Attorney General Ellen Rosenblum today announced an agreement in principle with national grocery giant Kroger that will require the grocery chain to pay a total of $1.37 billion to participating state and local governments, including Oregon, for their role as a dispenser of opioids in the country’s ongoing crisis. Oregon will receive approximately $40 million. In Oregon, Kroger owns Fred Meyer and QFC stores, which can be found in every corner of the state.
“Opioid manufacturers, distributors, dispensers and consultants all had a hand in creating the opioid crisis, and they have a responsibility to pay for the devastating results of their reckless behavior, ” said Attorney General Rosenblum, whose team was a leader in the negotiations. “I am pleased we are wrapping up settlements with the major involved pharmacies, including Fred Meyer (owned by Kroger), that so many Oregonians had come to trust for their health care needs. It will be a while before that trust is fully regained, but this settlement is a good start,” added AG Rosenblum.
The settlement has yet to be concluded; a number of issues and terms will need to be resolved over the coming months. In addition to the financial terms, a final settlement remains contingent on agreement on critical business practice changes. Once finalized, the agreement would be applicable to the 36 states in which Kroger operates, both under its own name or under the name of other subsidiaries. In addition to owning the Fred Meyer and QFC brands, Kroger also owns and operates other stores across the nation, including Dillons, Smith’s Food and Drug, Ralphs, King Soopers, Fry’s, City Market, Jay C, Pay Less, Baker’s, Gerbes, Pick ‘n Save, Metro Market, and Mariano’s.
In 2022, the Oregon legislature created an Opioid Settlement Prevention, Treatment and Recovery Board (PTR Board), administered by the Oregon Health Authority and overseen by a board of health policy experts and state and local government representatives. The PTR Board administers the state’s 45% share of funds that are to be used to address substance use disorder and invest in an evidence-based state system to collect, analyze, and publish data about the efficacy of substance use prevention, treatment, and recovery services across the state. The other 55% from each settlement goes directly to Oregon cities and counties and also must be used to address substance use disorder.
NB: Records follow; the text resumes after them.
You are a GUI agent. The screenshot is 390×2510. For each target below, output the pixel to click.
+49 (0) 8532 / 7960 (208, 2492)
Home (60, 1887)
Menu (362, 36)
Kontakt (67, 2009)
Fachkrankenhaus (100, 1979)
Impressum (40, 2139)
In just the past two years, the Oregon Department of Justice has led or joined onto nine multi-state agreements with pharmaceutical companies and pharmacy chains alike – companies that either manufactured, distributed, produced, or dispensed opioids. Those judgments secured billions of dollars nationally and upwards of 700 million dollars for Oregon to fund opioid abatement and recovery.
Joining Oregon’s Attorney General in leading the negotiations are AGs in California, Colorado, Illinois, North Carolina, Tennessee, and Virginia.